2. Echocardiography should be done in all patients to assess left ventricular systolic function, identify silent
valvular disease, degree of cardiac chamber dilatation, scarring aneurysms, thrombi, pulmonary hypertension,
diastolic function and pericardial effusion.
3. Detailed evaluation of patient current therapy, diet and effort tolerance.
4. Patients in severe heart failure, functional class IV (NYHA) with oliguria, mental deterioration, hypotension
(SBP < 90 mmHg), orthopnea, severe edema, laboratory evidence of rising serum creatinine, hyponatremia (<
130 mmol/l) should be hospitalized.
5. Patients should be instructed regarding diet, limiting salt intake, effort, physical activities, need for continued
antifailure medications, regular weight. Mild tranquilizers to ensure adequate rest and night sleep might be
required.
6. Mild exercise, e.g. walking should be encouraged in patients functional class II-III.
7. Loop diuretics, e.g. furosemide (Lasix) are given intravenously in patients with severe congestive symptoms
(edema, orthopnea) 40-80 mg every 6-12 hours depending upon the condition. Once dry weight is achieved,
oral furosemide is given 20-80 mg 1-3 times/day. It is discontinued if patient is symptom free. Diuretics have
no place in management of patients with no congestive symptoms or without edema.
8. ACE inhibitors are slowly titrated starting with a small dose and increasing gradually over days to reach the
maximal tolerable dose. Blood pressure supine and standing and kidney function should be monitored at
initiation and after 4-8 weeks of therapy, then every 2-3 months. A rise in serum creatinine may follow
initiation of ACE-inhibitor therapy. If less than 2.5 mg/dL, do not change ACE-therapy, diuretics are reduced
or discontinued if possible. ACE inhibitors were given to all patients with heart failure of functional class I-
IV.
9. Digoxin is given to all patients in functional class III and IV.
10. Spirolactone (Aldactone) is administered in a small dose 12.5-50 mg/day. Monitoring serum potassium is
required initially, then every 3 months. It is given to all patients class III and IV.
11. If adequate diuresis is not achieved in spite of large doses of loop diuretics, a continuous intravenous
frusemide infusion is given (5-10 mg/Kg/day), a thiazide diuretic is added and instructing the patient to stay
in the supine position for 4 hours after diuretic administration. Small dose of dobutamine or dopamine 2-5
mg/Kg/min are given in refractory cases.
12. Nitrates are given in large doses orally or transdermally if dyspnea persists in spite of adequate triple therapy
(digitalis, ACE inhibitor and diuretic). It is recommended at bedtime if the patient’s sleep is interrupted by
orthopnea or attacks of paroxysmal nocturnal dyspnea.

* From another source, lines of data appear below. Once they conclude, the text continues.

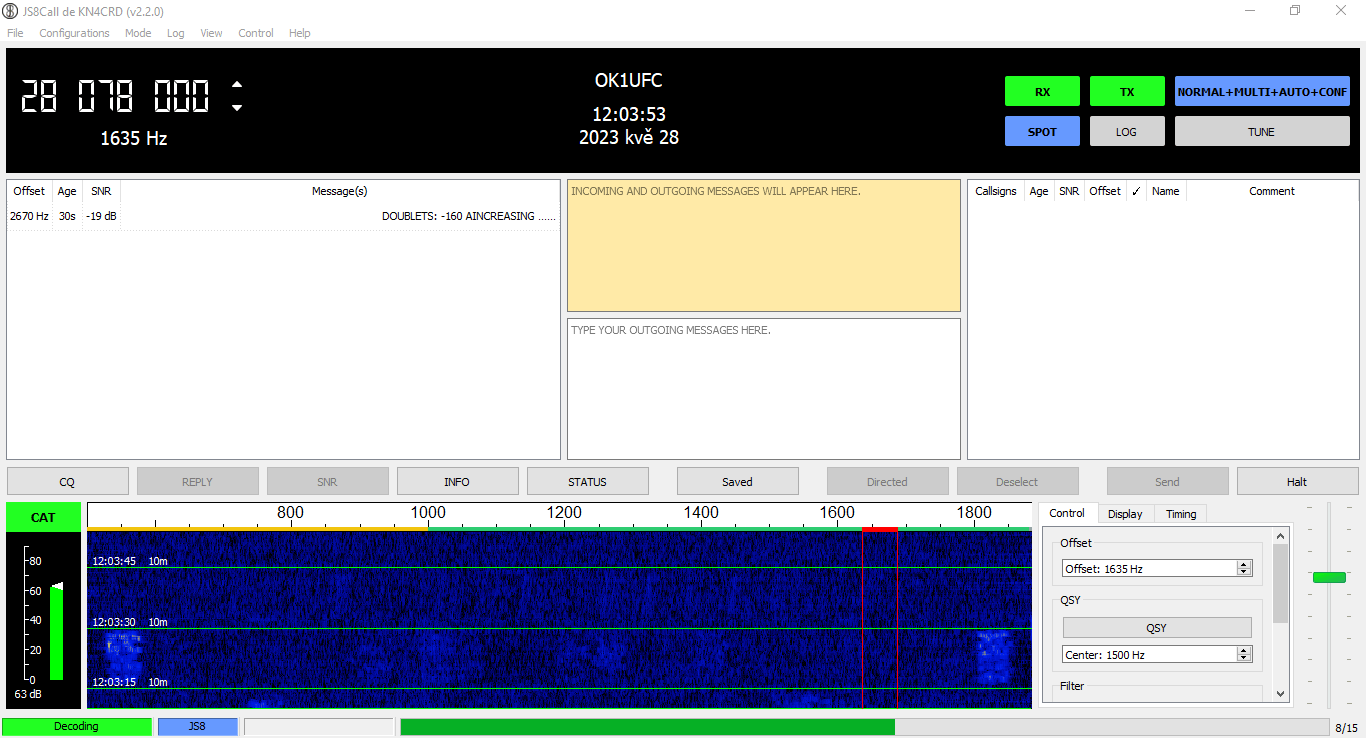This screenshot has height=738, width=1366.
Task: Increment the Offset 1635 Hz spinner
Action: tap(1244, 565)
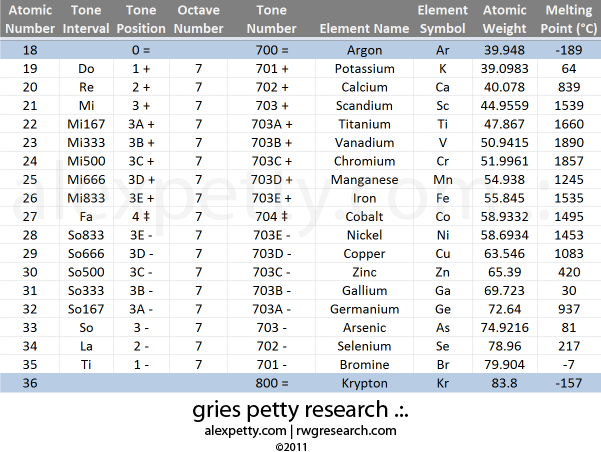This screenshot has height=452, width=601.
Task: Select the Krypton element name cell
Action: click(364, 382)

13. Intravenous inotropic agents, e.g. dobutamine and milrinone are given only in emergency conditions or to tide
the patient over a critical period, but have no place in the long term management of heart failure. They are
particularly effective when a correctable cause of hemodynamic deterioration is present.
14. Surgical correction of underlying valvular, coronary artery disease or cardiac aneurysm should be considered
as soon as the diagnosis is established.
15. Beta adrenergic blockers are given to patients with heart failure, functional class II, III and possibly class IV
after stabilization of the condition, control of dyspnea and congestion. Start with very small dose and increase
slowly and gradually every 1-2 weeks.
16. When condition is stabilized, patient and his family should be educated regarding heart failure management
and to plan follow-up visits, monitoring of treatment and progress, early recognition and treatment of
worsening symptoms.
17. Heart failure with normal systolic function (diastolic heart failure) is more common in the elderly, carries a
better prognosis but it has no specific therapy. Digitalis and ACE-inhibitors have no role, diuretics improve
congestive symptoms but has to be given with caution. Slowing of the heart rate and treatment of myocardial
ischemia by beta blockers and non-dihydropyridine calcium antagonists is helpful.